Next, we demonstrated that nFHs could be coated on various material substrates such as glass, indium tin oxide (ITO)-coated glass, polyethylene terephthalate (PET) film, and cylindrical Pt wire after pre-coating with a positively charged polymer layer (Fig. 2a) [30]. Furthermore, an arbitrary spatial pattern of nFHs could be easily formed on a flat surface by employing micro-contact printing. Once the positively charged PLL layer was patterned with the micro-contact printing method, the resultant substrate was covered with the nFH dispersion for 1 min, followed by rinsing. Note that the nFH layer was selectively deposited only on the positively charged PLL pattern, not on the negatively charged glass surface, via electrostatic interaction (Fig. 2b, c).

Fig. 2
figure 2

a Coating of of nFHs on flat glass, ITO, PET substrates, and a Pt wire. b Schematic illustration of nFH patterning with the micro-contact printing method. c Confocal microscopy images of patterned nFHs on a PLL-coated glass substrate. d Confocal microscopy images of drop- and bar-coated nFHs at designated bar-moving speeds. e Statistical distributions of nFHs shown in d. f Schematic illustration of aligning nFHs under shear forces

Anisotropic coating of nFHs using a wired bar coater

The drop-coated nFHs showed a uniform but random distribution of nFHs, whereas the bar-coated nFHs showed a specific directionality parallel with the shear force direction (Fig. 2d).
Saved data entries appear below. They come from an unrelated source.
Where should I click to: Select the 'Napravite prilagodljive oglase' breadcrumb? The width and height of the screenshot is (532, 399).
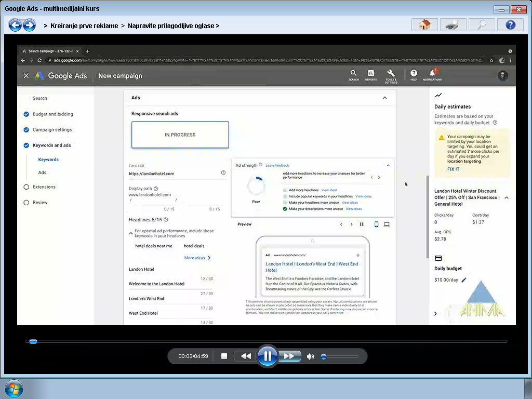[171, 25]
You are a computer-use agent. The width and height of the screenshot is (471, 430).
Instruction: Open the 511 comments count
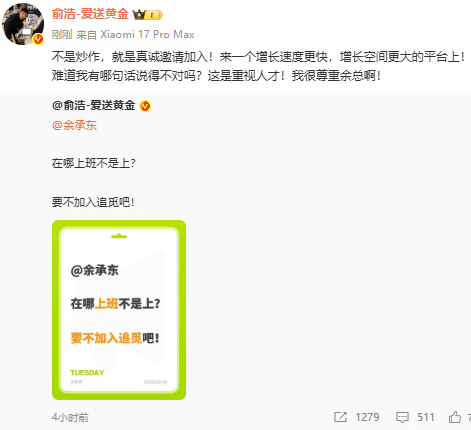pos(426,417)
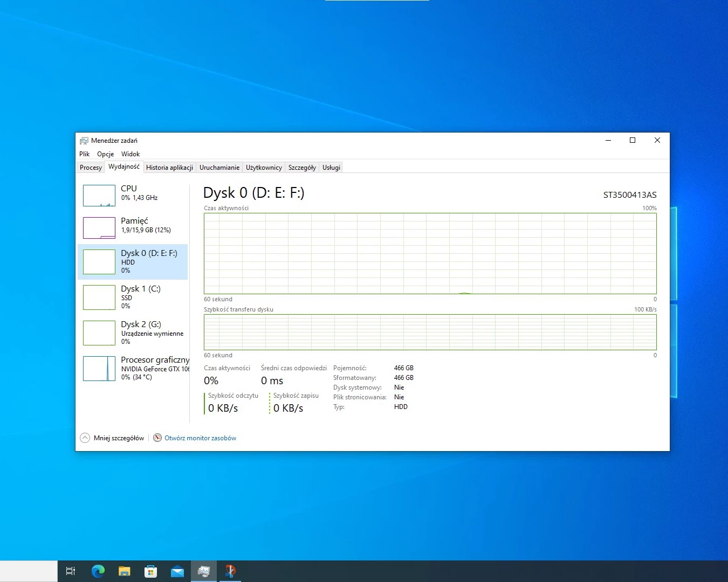Click Otwórz monitor zasobów link
The image size is (728, 582).
point(200,438)
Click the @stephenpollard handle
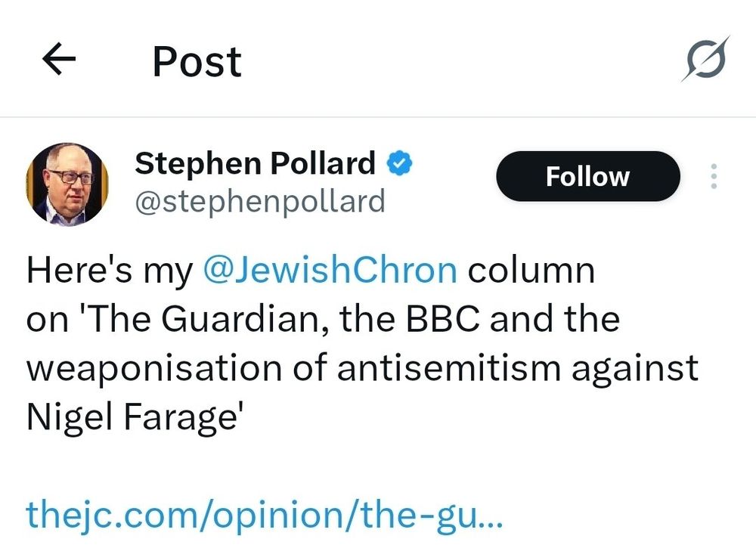This screenshot has height=545, width=756. (x=259, y=201)
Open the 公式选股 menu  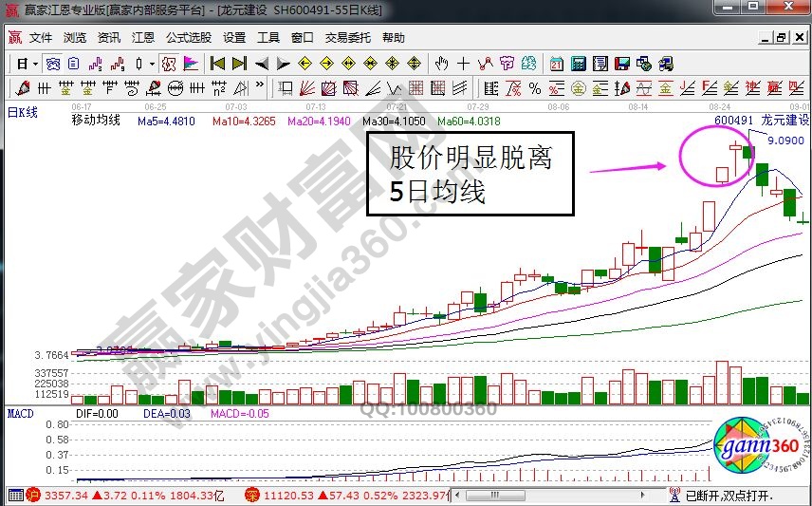pyautogui.click(x=189, y=38)
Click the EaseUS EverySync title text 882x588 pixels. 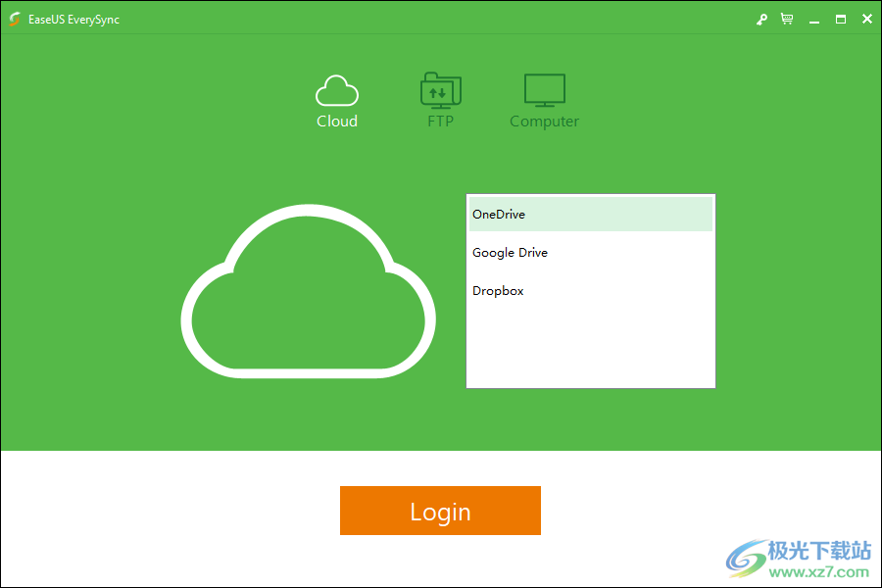click(74, 20)
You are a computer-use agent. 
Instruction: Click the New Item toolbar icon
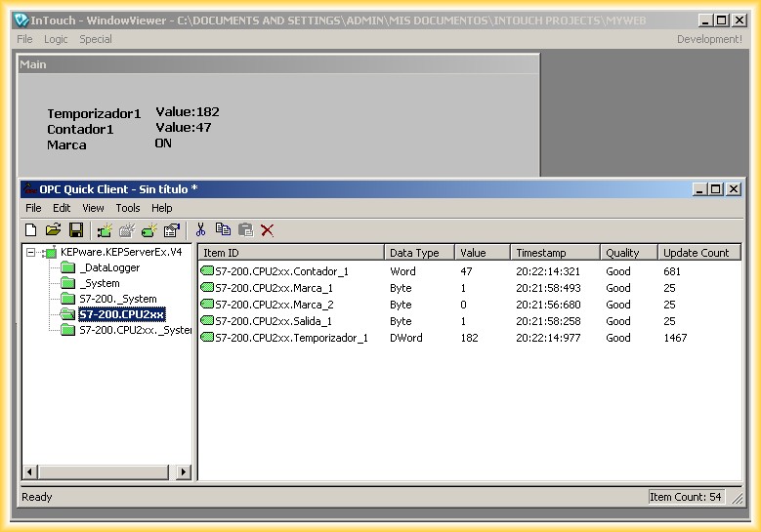click(149, 230)
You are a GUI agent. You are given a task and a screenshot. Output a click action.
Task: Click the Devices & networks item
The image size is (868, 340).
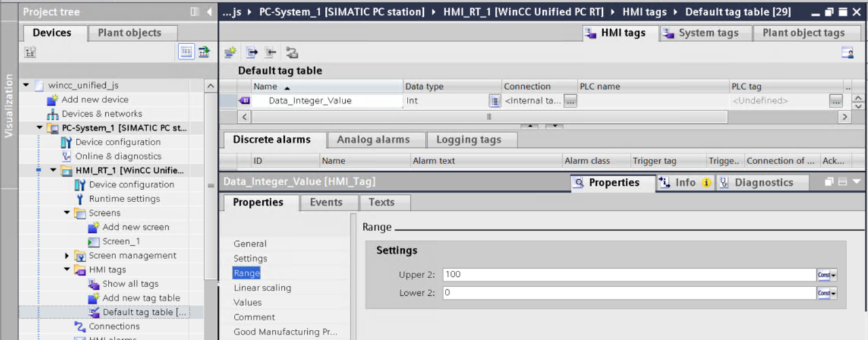click(x=102, y=113)
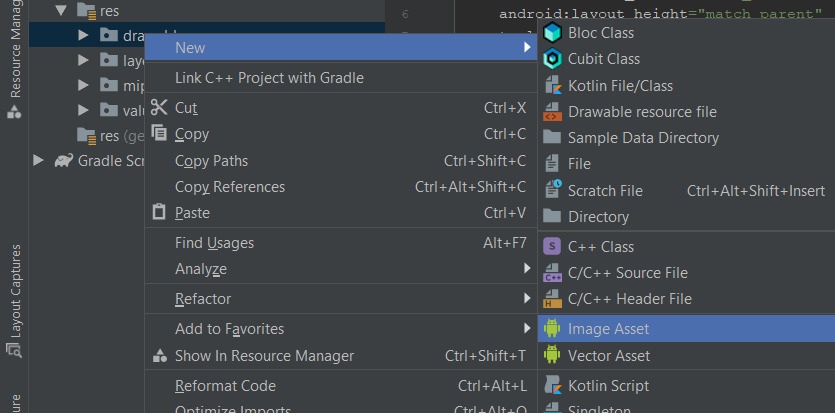
Task: Expand the drawable folder arrow
Action: 84,36
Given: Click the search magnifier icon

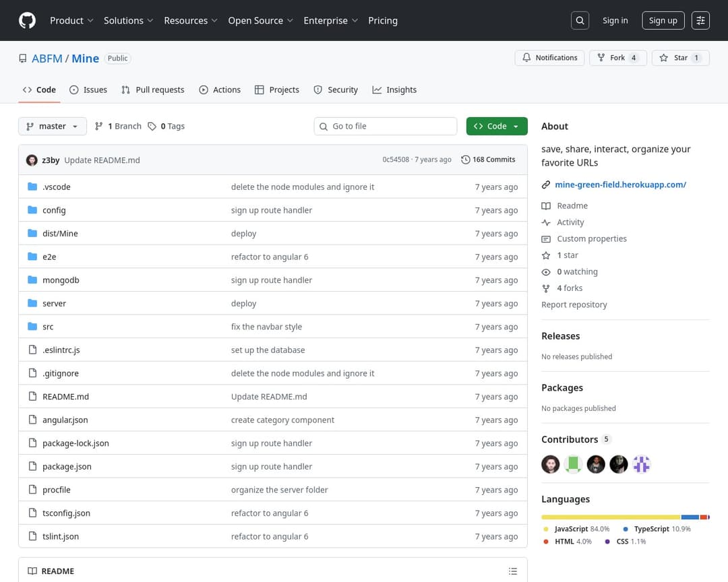Looking at the screenshot, I should (580, 20).
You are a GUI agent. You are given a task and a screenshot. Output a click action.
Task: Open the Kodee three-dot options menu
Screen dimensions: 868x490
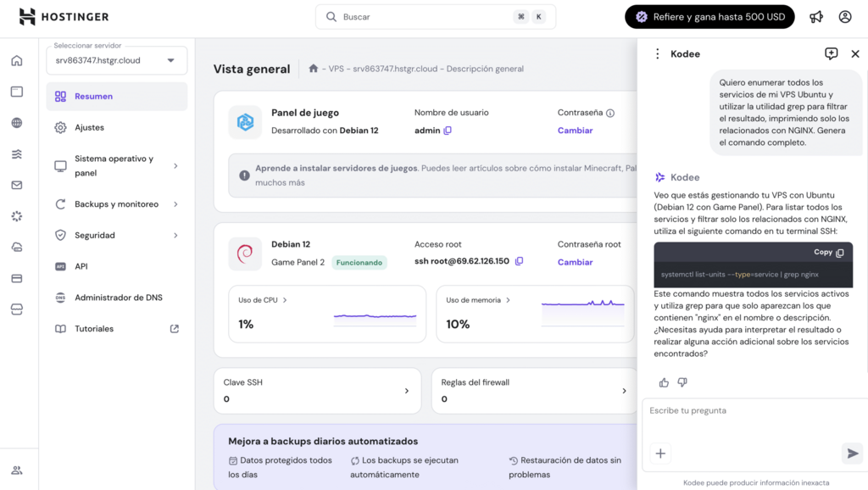coord(657,53)
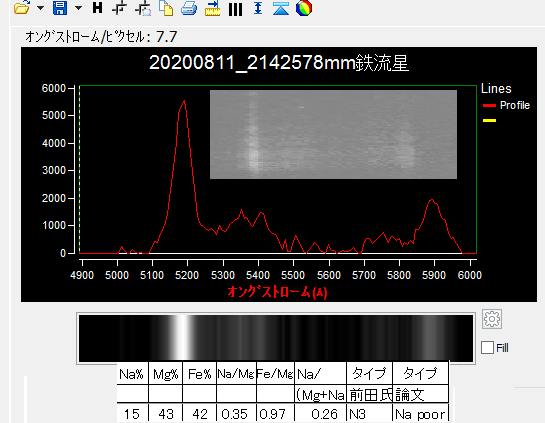This screenshot has width=545, height=423.
Task: Click the gray meteor spectrum image thumbnail
Action: 333,135
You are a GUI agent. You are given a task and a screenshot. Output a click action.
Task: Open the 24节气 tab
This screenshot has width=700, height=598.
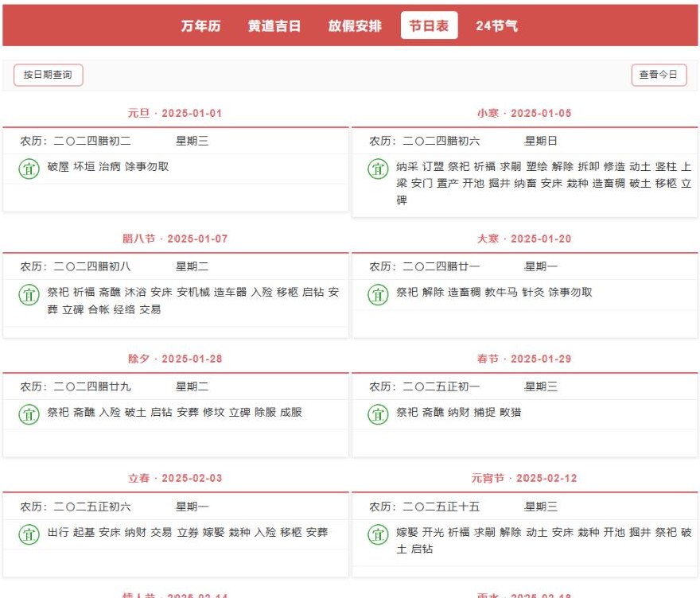pos(496,25)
It is noteworthy that as the bar moved faster, larger shear force could be produced, and the resultant directional distribution of nFHs became narrower down to ± 20° (Fig. 2e). To our knowledge, this is the first demonstration of uni-directionally aligned hydrogel nanofibers. A schematic illustration of shear force generation and nFH aligning during the bar-coating is depicted in Fig. 2f. 1) Due to the hydrophilicity of a cylindrical metal bar wrapped with metallic wires, the aqueous nFH dispersion is attracted to the bar at the interface while the Marangoni effect produces a strong shear force. As a result, the coated nFHs showed a specific directional alignment in parallel with the shear force to reduce the resistance against the solution flow [31]. 2) The moving bar transfers its momentum to the nFHs by directly applying an additional shear force. 3) The bumped nFH flow under the bar and a weak shear force are produced by minimizing the Marangoni effect when the bar passes. 4) The aligned nFH layer is tethered on a PLL-coated substrate via electrostatic interaction.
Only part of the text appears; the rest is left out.